So, in budget week, here’s a talk I just gave to a company in London about the looming UK general election and the impending collapse of the Tories, along with ten key charts which reflect how the British people are thinking and feeling.
1/ One interesting thing about 2024 is that, if you believe the polls, America and Europe will move right while the UK will move left. While Donald Trump’s numbers are strong and Europe’s national populists prepare for record gains in the spring, the latest polls in the UK all point, clearly, to the election of a Labour government. Here are two stats to keep in mind. For Labour to win their first majority since 2005 they need to be at least 12.5 points ahead in the polls, while for the Tories to win a surprise 1992-style majority they need to be at least 3.5 points ahead. Today, Labour is averaging a 20 point lead in the polls —so, more than enough for a majority.
2/ On these numbers, the Tories would plunge below 100 seats while Labour would be handed a commanding majority of almost 300 seats. Every seat in the Red Wall would go back to Labour while Labour would also re-emerge as a dominant force in Scotland, become even stronger in Wales, win even larger majorities in the big cities and university towns, and continue to spread into the commuter belt and parts of the south. The Tories would be plunged into a historic crisis. Their only available path forward would be to reconnect with non-London England yet most of the MPs who would be left after such a defeat would be one-nation, liberal types who struggle to make sense of more culturally conservative voters in non-London England. In many respects such a defeat would be worse than 1997.
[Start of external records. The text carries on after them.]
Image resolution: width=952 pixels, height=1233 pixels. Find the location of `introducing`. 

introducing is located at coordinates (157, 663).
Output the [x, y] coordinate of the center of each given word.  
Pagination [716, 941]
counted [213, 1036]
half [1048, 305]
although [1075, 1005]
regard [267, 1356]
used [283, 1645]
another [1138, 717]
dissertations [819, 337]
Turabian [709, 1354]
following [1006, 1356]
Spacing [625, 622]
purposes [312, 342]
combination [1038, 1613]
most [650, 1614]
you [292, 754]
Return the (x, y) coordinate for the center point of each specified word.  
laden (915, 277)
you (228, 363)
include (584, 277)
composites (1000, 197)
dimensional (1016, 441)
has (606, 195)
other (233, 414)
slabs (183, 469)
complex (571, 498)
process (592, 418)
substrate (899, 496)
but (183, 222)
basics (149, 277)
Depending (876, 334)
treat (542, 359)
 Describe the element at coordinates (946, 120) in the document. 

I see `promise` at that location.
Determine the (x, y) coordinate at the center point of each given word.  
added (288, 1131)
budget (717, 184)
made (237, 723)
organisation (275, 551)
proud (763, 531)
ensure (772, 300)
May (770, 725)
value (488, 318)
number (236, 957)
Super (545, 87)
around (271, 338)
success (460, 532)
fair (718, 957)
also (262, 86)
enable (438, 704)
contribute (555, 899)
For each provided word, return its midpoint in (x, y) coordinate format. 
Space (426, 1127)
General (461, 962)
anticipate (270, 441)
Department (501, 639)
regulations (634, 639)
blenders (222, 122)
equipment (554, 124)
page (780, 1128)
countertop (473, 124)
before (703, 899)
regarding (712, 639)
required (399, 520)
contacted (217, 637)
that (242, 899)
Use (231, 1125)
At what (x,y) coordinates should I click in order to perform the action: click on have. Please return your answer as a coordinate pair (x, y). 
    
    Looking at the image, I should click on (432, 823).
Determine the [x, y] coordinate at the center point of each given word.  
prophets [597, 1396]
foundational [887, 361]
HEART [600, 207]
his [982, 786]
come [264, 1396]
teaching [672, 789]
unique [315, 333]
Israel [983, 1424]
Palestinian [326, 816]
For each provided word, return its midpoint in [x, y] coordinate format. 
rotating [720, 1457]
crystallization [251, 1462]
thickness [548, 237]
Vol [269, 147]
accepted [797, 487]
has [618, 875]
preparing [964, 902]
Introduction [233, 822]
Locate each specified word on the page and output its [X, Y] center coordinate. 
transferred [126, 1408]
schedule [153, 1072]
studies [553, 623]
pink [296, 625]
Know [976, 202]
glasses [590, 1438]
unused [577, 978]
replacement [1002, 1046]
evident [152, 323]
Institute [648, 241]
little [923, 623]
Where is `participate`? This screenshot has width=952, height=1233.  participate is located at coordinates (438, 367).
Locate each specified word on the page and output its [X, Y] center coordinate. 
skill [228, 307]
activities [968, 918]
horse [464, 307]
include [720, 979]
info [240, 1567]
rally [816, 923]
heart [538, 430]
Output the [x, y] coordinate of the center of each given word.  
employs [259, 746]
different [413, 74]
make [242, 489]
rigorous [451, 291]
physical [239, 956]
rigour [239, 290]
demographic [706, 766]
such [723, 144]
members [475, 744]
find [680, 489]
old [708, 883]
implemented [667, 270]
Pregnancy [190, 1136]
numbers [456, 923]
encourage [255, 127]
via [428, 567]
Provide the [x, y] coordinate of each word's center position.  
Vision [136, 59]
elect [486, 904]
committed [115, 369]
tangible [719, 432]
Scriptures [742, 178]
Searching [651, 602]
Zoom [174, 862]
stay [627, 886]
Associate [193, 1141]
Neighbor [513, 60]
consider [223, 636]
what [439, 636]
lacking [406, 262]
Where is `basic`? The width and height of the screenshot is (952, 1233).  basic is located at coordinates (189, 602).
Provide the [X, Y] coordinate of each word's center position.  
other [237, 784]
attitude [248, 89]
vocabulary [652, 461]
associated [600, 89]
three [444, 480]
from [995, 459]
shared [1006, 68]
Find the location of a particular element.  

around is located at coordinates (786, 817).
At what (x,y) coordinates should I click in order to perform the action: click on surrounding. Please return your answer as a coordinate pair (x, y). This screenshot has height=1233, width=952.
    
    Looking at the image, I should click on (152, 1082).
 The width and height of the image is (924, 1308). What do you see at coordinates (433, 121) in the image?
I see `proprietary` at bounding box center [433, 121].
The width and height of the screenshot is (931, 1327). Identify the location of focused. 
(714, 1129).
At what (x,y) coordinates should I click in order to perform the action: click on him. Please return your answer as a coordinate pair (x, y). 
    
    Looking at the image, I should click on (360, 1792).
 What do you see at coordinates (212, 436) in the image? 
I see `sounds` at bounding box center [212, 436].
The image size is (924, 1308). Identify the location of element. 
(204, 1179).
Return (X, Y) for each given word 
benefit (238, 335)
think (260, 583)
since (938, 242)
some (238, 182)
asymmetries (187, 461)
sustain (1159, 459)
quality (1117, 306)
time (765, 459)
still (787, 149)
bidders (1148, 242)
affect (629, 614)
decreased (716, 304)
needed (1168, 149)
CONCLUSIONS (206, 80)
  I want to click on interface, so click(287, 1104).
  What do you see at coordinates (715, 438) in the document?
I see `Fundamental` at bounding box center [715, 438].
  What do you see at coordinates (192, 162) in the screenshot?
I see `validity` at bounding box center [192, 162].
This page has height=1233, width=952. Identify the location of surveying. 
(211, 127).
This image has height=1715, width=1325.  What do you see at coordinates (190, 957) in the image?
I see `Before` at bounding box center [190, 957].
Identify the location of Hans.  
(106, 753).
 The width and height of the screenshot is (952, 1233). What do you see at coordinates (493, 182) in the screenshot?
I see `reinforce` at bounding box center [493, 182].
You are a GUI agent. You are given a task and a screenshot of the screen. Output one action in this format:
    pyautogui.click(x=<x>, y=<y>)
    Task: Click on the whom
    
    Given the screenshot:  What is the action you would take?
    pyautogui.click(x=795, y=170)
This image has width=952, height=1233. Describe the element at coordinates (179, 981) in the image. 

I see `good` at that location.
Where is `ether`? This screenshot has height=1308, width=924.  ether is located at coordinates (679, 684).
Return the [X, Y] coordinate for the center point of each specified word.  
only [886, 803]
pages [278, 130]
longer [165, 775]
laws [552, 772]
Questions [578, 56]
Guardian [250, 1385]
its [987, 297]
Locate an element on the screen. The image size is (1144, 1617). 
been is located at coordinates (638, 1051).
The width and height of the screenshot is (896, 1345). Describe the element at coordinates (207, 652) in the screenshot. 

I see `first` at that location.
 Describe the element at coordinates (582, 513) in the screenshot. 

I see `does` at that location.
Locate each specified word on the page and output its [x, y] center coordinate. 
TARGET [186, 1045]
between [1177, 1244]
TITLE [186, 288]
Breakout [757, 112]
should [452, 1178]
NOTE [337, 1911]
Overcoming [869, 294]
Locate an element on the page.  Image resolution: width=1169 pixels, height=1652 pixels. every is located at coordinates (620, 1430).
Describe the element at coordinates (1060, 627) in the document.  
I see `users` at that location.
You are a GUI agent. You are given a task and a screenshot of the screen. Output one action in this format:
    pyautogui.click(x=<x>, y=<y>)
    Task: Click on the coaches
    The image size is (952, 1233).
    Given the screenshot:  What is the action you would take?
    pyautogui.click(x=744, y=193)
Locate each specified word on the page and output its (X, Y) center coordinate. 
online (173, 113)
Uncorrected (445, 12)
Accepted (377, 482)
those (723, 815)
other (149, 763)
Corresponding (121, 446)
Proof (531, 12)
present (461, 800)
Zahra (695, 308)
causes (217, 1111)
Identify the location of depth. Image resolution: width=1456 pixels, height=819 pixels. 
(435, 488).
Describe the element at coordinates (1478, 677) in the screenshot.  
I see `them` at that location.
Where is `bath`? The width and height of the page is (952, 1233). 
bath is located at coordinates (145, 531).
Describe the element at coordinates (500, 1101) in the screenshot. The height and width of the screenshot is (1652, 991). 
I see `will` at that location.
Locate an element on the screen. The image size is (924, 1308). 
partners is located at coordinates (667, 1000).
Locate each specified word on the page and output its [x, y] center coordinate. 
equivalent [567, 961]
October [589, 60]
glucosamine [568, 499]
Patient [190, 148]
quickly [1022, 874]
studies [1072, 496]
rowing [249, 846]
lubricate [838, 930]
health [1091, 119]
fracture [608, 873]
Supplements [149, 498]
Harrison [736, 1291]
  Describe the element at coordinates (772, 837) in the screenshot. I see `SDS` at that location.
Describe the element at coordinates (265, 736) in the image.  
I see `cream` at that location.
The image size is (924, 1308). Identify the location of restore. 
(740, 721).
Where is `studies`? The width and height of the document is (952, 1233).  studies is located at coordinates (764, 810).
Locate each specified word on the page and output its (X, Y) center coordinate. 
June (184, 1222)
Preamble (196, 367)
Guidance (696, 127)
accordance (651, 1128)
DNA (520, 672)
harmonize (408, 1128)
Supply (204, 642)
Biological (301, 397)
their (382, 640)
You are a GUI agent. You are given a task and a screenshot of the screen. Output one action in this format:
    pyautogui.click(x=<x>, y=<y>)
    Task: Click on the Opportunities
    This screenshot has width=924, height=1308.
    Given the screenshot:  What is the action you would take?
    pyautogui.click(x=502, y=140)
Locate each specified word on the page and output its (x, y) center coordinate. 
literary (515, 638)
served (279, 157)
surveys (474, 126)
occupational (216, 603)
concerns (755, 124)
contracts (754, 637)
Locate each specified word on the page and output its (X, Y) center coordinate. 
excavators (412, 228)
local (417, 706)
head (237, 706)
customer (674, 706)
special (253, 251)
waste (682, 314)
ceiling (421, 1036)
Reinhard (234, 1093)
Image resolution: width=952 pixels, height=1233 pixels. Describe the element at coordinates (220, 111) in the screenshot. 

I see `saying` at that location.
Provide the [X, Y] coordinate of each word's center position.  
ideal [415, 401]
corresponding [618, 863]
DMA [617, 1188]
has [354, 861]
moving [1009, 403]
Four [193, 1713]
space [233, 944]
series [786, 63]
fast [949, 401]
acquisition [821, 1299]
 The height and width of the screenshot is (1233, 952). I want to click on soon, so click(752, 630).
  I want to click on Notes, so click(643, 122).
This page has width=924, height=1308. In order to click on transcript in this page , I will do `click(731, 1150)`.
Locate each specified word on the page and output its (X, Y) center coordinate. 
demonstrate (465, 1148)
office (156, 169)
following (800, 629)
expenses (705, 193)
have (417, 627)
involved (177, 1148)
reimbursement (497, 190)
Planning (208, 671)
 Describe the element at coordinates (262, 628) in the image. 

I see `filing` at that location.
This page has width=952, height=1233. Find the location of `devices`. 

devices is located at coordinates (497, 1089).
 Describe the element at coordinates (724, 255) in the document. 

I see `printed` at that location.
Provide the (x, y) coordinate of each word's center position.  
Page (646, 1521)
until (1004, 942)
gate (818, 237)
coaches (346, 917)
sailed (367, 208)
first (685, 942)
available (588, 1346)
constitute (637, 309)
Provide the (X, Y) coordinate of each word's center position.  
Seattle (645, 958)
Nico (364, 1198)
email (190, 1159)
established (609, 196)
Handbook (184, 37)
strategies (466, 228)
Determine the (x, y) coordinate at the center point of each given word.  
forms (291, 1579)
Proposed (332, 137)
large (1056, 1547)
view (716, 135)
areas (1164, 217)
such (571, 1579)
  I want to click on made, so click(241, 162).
3/ Of course, the polls will narrow. I suspect the Conservative Party’s average share of the vote, at 23%, will inevitably rise as we head into the campaign. There are lots of undecided voters. But I don’t see how the Tories can close the current gap. While people are right to be sceptical about the polls this far out from an election (the old joke being opinion polls are like sausages —once you’ve seen how they’re made you’ll not want to go near them), we should remember that at recent by-elections we’ve seen some of the largest swings against the Tories in the postwar era. What we’re seeing in the polls, then, is reflected on the ground. And at the heart of this is what the next slide shows —just how much the Tories have alienated their former 2019 voters. Support for the Tories among the people who rallied around Boris Johnson and the party in 2019 —most of whom support Brexit and want to lower immigration— has completely collapsed.